Der Olympiasieger verbesserte seine Bestmarke um elf Hundertstel. Tyson Gay wird Zweiter, Asafa Powell Dritter.

Berlin. "Let's Get Loud", tönte aus den Lautsprechern im Olympiastadion, aber diese gesangliche Aufforderung von Jennifer Lopez war aus zweierlei Gründen völlig überflüssig. Zum einen, weil das Publikum ohnehin tobte wie von Sinnen. Und zum anderen, weil die Musik in der Lautstärke hoffnungslos unterging. Der Jubel der 60 000 Berliner Fans war die musikalische Untermalung zu einer Show, wie sie die Leichtathletik noch nie gesehen hat. Es war die große Show des Usain Bolt (22).

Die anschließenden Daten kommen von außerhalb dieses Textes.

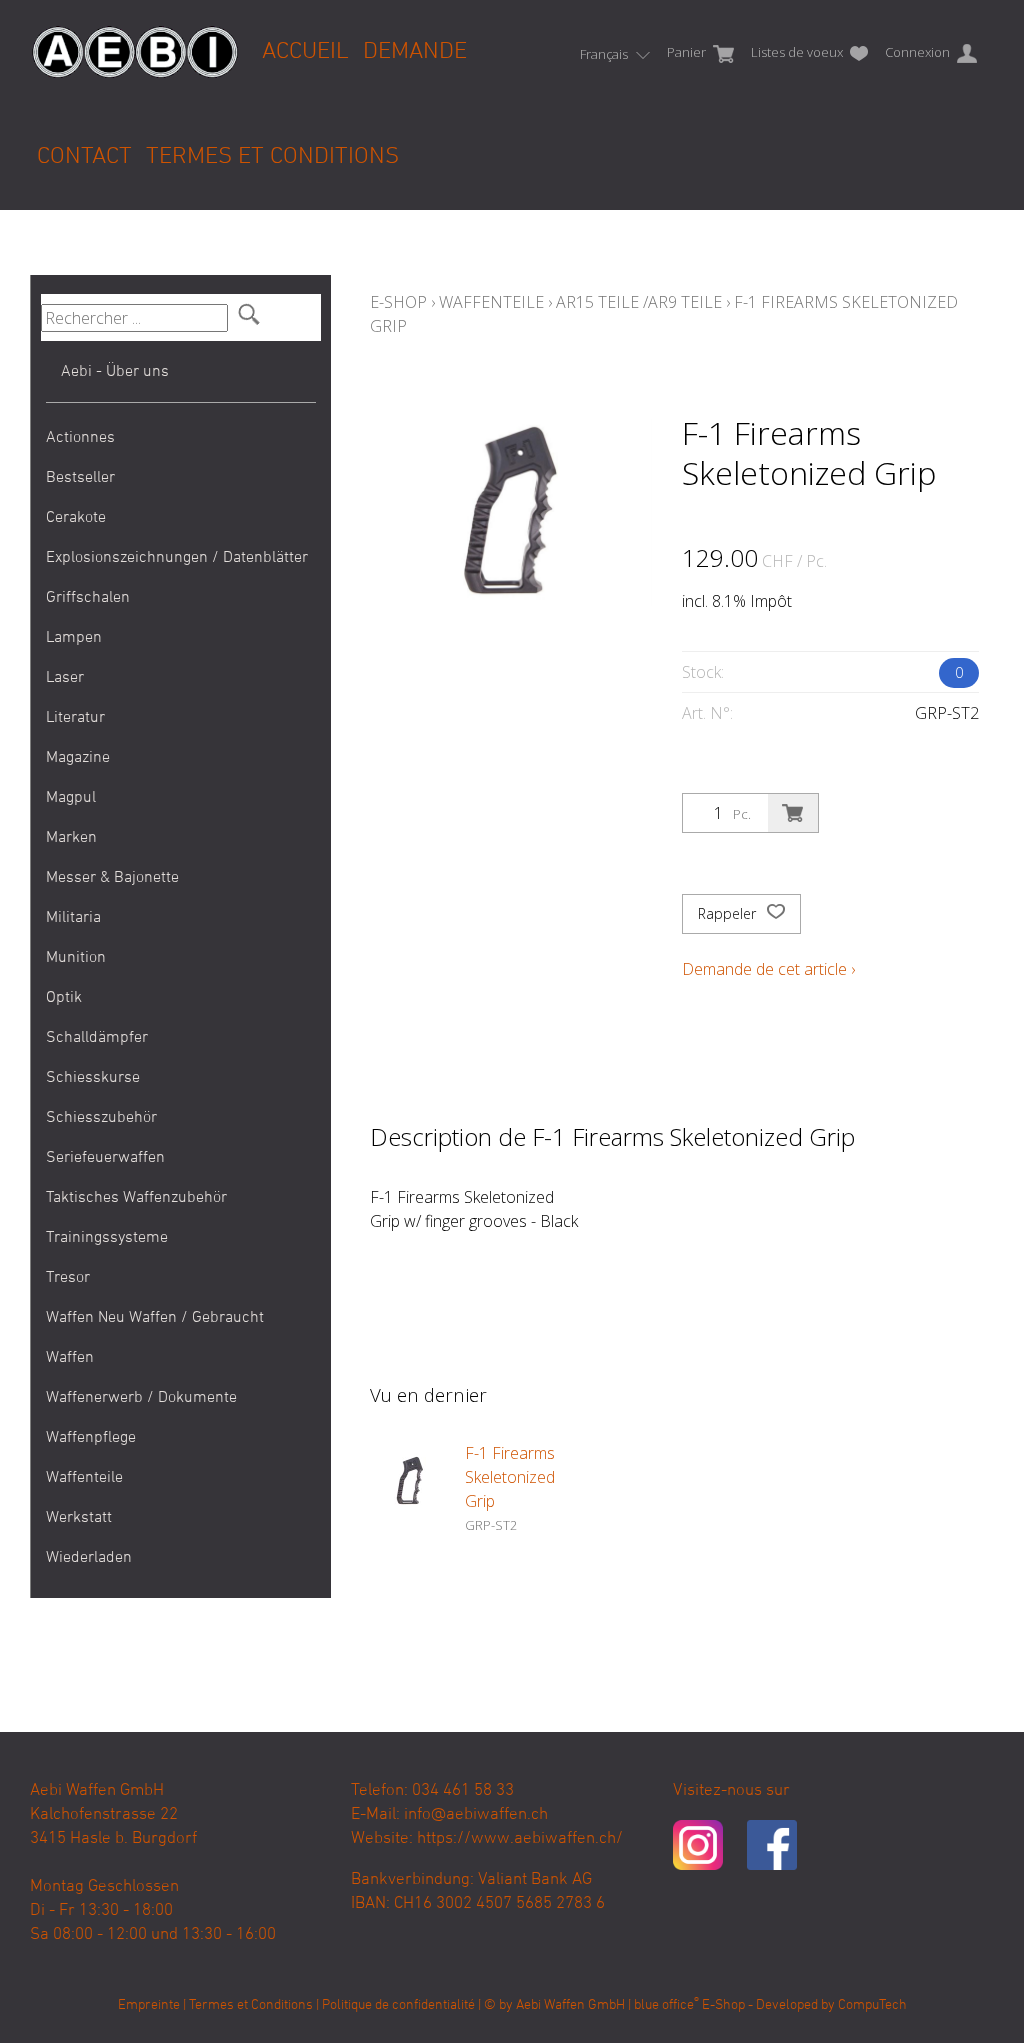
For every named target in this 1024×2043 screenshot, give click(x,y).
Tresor (68, 1278)
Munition (76, 958)
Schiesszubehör (101, 1118)
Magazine (78, 758)
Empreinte (149, 2005)
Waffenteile (84, 1478)
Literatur (75, 718)
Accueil (305, 52)
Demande (415, 52)
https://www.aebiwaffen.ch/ (520, 1839)
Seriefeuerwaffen (105, 1158)
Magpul (71, 798)
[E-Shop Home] (135, 37)
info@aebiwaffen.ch (476, 1815)
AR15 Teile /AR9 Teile (639, 302)
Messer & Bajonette (112, 878)
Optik (64, 998)
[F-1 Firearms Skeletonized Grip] (410, 1481)
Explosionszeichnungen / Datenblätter (177, 558)
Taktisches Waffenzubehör (136, 1198)
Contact (84, 157)
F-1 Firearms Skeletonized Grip (510, 1477)
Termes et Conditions (272, 157)
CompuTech (872, 2005)
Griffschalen (88, 598)
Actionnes (80, 438)
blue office (666, 2005)
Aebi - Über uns (115, 372)
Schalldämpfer (97, 1038)
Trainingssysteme (107, 1238)
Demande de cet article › (768, 969)
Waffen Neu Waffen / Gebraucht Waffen (155, 1338)
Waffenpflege (91, 1438)
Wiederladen (89, 1558)
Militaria (73, 918)
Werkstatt (79, 1518)
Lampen (74, 638)
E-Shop (398, 302)
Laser (65, 678)
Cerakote (76, 518)
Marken (71, 838)
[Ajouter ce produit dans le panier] (793, 813)
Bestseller (80, 478)
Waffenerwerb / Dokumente (141, 1398)
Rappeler (729, 913)
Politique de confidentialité (398, 2005)
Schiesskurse (93, 1078)
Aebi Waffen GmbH (570, 2005)
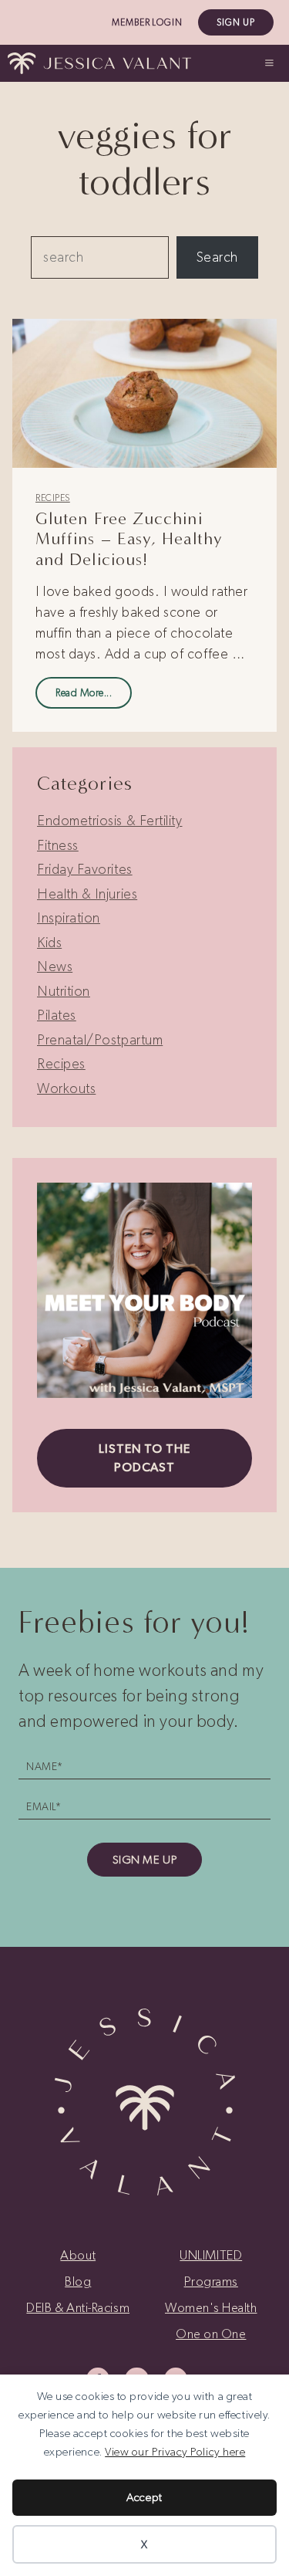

Er war die 100 Meter in 9,58 Sekunden gerannt - so schnell wie noch nie ein Mensch zuvor. Wobei nach diesem Lauf die Frage erlaubt sein muss, ob wir es hier noch mit einem Normalsterblichen zu tun haben. Neun Komma fünf acht. Er hat damit den Weltrekord, seinen eigenen vom Olympiasieg in Peking (9,69), um mehr als eine Zehntel verbessert, oder besser: Er hat ihn zerschmettert. "Ich wusste, dass ich meinen Weltrekord verbessern könnte, aber hier bei der WM hatte ich das nicht unbedingt erwartet. Eine großartige Zeit, aber ich habe mich auch sehr gut gefühlt", meinte Bolt.

Der gestrige Abend wird entweder als Beginn einer neuen Zeitrechnung im Sprint in die Geschichte eingehen - oder als beispielloser Sportbetrug. "Ein großer Anteil gebührt den Zuschauern", sagte Bolt später artig. All seinen Konkurrenten bleibt der Trost, dabei gewesen zu sein bei dieser gigantischen Show, wenn auch nur als bessere Statisten. Man kann Tyson Gay wahrlich nicht vorwerfen, er habe es nicht verhindern wollen. Der Titelverteidiger und Herausforderer wurde Zweiter mit 9,71, einer Zeit, die noch vor einem Jahr Weltrekord bedeutet hätte und nun nicht mehr als ein US-Rekord ist. "Exzellent, exzellent, ich bin froh, in diesem Lauf dabei gewesen zu sein. Aber mein Ziel ist weiter der Weltrekord", sagte Gay. Asafa Powell, Bolts Vorgänger als Weltrekordler, reichten 9,84 gerade mal zu Bronze. Doch es war seine erste wichtige Medaille, und deshalb tanzte der Jamaikaner anschließend mit seinem Landsmann Bolt ausgelassen über die Bahn.

Wohin Bolts Zeit-Reise gehen könnte, davon hatten bereits die ersten Runden eine Ahnung vermittelt. Den Vorlauf (10,20) hätte er wohl auch im Rückwärtsgang gewonnen. In der Zwischenrunde (10,03) sahen er und sein Trainingspartner Daniel Bailey aus wie zwei Jogger im Stadtpark, und man wunderte sich eigentlich nur, dass die beiden dabei nicht anfingen, übers Wetter zu reden. Ins Finale trabte Bolt in 9,89 im Energiesparmodus, während Gay sich in 9,93 Sekunden vergleichsweise verausgaben musste.

Ob es an den Leistenschmerzen lag, über die er nach dem Vorlauf geklagt hatte? Möglich, dass der entthronte Champion damit nur vorbauen wollte für den absehbaren Fall seines Sturzes. Jedenfalls wirkte der US-Amerikaner bei seinen Auftritten manchmal, als hielte ihn jemand an einem unsichtbaren Zügel fest - sofern man bei drei Läufen unter zehn Sekunden davon sprechen kann. Es sind, das darf man sagen, nicht seine Weltmeisterschaften. Sie können es noch werden. Über 200 Meter am Donnerstag und mit der Sprintstaffel am Sonnabend hat Gay zwei weitere Titel von Osaka 2007 zu verteidigen. Man müsste nach den ersten Eindrücken aber fast von einer Sensation sprechen, sollte ihm im Duell mit Bolt jemals der Ausgleich gelingen.

Die schnellsten Deutschen waren schon am Vortag aus dem Rennen, was DLV-Vizepräsident Eike Emrich zu der Aussage veranlasste, man müsse die Arbeit in dieser Disziplin "optimieren". Der deutsche Meister Tobias Unger aus Kornwestheim zeigte sich in 10,42 Sekunden mit der Situation genauso überfordert wie Stefan Schwab aus Schwarzenbek (10,50). Einzig Martin Keller überstand in persönlicher Bestleistung von 10,35 den Vorlauf. Im Zwischenlauf waren seine 10,40 allerdings zu wenig.